- WHAT THE EXERCISE ASKS:
Retype the following lines verbatim, from the first through the last.

[Source data]
============
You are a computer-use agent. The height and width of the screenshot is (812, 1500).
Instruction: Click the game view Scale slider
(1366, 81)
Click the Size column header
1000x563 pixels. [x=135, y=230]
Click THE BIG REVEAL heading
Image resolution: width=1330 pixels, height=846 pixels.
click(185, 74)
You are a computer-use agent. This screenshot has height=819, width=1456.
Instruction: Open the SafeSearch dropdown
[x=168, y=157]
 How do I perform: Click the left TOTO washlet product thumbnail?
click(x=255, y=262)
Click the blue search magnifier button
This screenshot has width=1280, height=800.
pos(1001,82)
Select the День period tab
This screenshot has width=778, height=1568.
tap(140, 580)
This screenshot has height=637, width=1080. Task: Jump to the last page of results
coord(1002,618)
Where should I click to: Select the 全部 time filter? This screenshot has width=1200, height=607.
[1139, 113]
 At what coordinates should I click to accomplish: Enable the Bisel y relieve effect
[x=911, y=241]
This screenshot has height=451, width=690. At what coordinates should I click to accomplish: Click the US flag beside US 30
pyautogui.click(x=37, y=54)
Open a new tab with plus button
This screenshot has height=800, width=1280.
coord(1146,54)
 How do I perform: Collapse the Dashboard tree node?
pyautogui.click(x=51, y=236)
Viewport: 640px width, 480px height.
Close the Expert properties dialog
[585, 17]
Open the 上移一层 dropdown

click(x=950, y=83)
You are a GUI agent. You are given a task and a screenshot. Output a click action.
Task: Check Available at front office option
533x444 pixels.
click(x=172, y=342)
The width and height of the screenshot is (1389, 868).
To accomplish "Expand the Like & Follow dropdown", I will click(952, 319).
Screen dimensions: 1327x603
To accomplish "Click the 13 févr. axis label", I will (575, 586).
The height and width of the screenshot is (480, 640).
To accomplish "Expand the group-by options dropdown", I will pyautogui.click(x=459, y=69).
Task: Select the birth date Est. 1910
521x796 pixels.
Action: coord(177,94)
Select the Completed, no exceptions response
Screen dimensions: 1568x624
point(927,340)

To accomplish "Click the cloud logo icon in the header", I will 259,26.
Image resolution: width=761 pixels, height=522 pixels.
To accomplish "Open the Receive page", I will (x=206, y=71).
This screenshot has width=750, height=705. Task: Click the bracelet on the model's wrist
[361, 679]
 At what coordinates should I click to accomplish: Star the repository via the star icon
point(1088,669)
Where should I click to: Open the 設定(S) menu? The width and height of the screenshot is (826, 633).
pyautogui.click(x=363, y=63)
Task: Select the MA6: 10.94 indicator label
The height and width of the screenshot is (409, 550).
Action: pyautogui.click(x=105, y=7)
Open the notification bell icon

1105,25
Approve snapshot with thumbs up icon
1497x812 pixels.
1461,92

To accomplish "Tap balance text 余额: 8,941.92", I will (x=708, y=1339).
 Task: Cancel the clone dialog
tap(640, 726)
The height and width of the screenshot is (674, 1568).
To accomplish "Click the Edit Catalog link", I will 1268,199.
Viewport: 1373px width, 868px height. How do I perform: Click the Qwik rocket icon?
============
- THE RESULT:
You are a computer-use agent. The height and width of the screenshot is (812, 1500).
Instruction: Click the game view Scale slider
(1366, 81)
Click the Size column header
1000x563 pixels. [x=135, y=230]
Click THE BIG REVEAL heading
Image resolution: width=1330 pixels, height=846 pixels.
click(185, 74)
You are a computer-use agent. This screenshot has height=819, width=1456.
Instruction: Open the SafeSearch dropdown
[x=168, y=157]
 How do I perform: Click the left TOTO washlet product thumbnail?
click(x=255, y=262)
Click the blue search magnifier button
This screenshot has width=1280, height=800.
pos(1001,82)
Select the День period tab
This screenshot has width=778, height=1568.
tap(140, 580)
This screenshot has height=637, width=1080. Task: Jump to the last page of results
coord(1002,618)
Where should I click to: Select the 全部 time filter? This screenshot has width=1200, height=607.
[1139, 113]
 At what coordinates should I click to accomplish: Enable the Bisel y relieve effect
[x=911, y=241]
This screenshot has height=451, width=690. At what coordinates should I click to accomplish: Click the US flag beside US 30
pyautogui.click(x=37, y=54)
Open a new tab with plus button
This screenshot has height=800, width=1280.
coord(1146,54)
 How do I perform: Collapse the Dashboard tree node?
pyautogui.click(x=51, y=236)
Viewport: 640px width, 480px height.
Close the Expert properties dialog
[585, 17]
Open the 上移一层 dropdown

click(x=950, y=83)
You are a GUI agent. You are given a task and a screenshot. Output a click action.
Task: Check Available at front office option
533x444 pixels.
click(x=172, y=342)
The width and height of the screenshot is (1389, 868).
To accomplish "Expand the Like & Follow dropdown", I will click(952, 319).
Screen dimensions: 1327x603
To accomplish "Click the 13 févr. axis label", I will (575, 586).
The height and width of the screenshot is (480, 640).
To accomplish "Expand the group-by options dropdown", I will pyautogui.click(x=459, y=69).
Task: Select the birth date Est. 1910
521x796 pixels.
Action: coord(177,94)
Select the Completed, no exceptions response
Screen dimensions: 1568x624
point(927,340)

To accomplish "Click the cloud logo icon in the header", I will 259,26.
Image resolution: width=761 pixels, height=522 pixels.
To accomplish "Open the Receive page", I will (x=206, y=71).
This screenshot has width=750, height=705. Task: Click the bracelet on the model's wrist
[361, 679]
 At what coordinates should I click to accomplish: Star the repository via the star icon
point(1088,669)
Where should I click to: Open the 設定(S) menu? The width and height of the screenshot is (826, 633).
pyautogui.click(x=363, y=63)
Task: Select the MA6: 10.94 indicator label
The height and width of the screenshot is (409, 550).
Action: pyautogui.click(x=105, y=7)
Open the notification bell icon

1105,25
Approve snapshot with thumbs up icon
1497x812 pixels.
1461,92

To accomplish "Tap balance text 余额: 8,941.92", I will (x=708, y=1339).
 Task: Cancel the clone dialog
tap(640, 726)
The height and width of the screenshot is (674, 1568).
To accomplish "Click the Edit Catalog link", I will 1268,199.
Viewport: 1373px width, 868px height. How do I perform: Click the Qwik rocket icon?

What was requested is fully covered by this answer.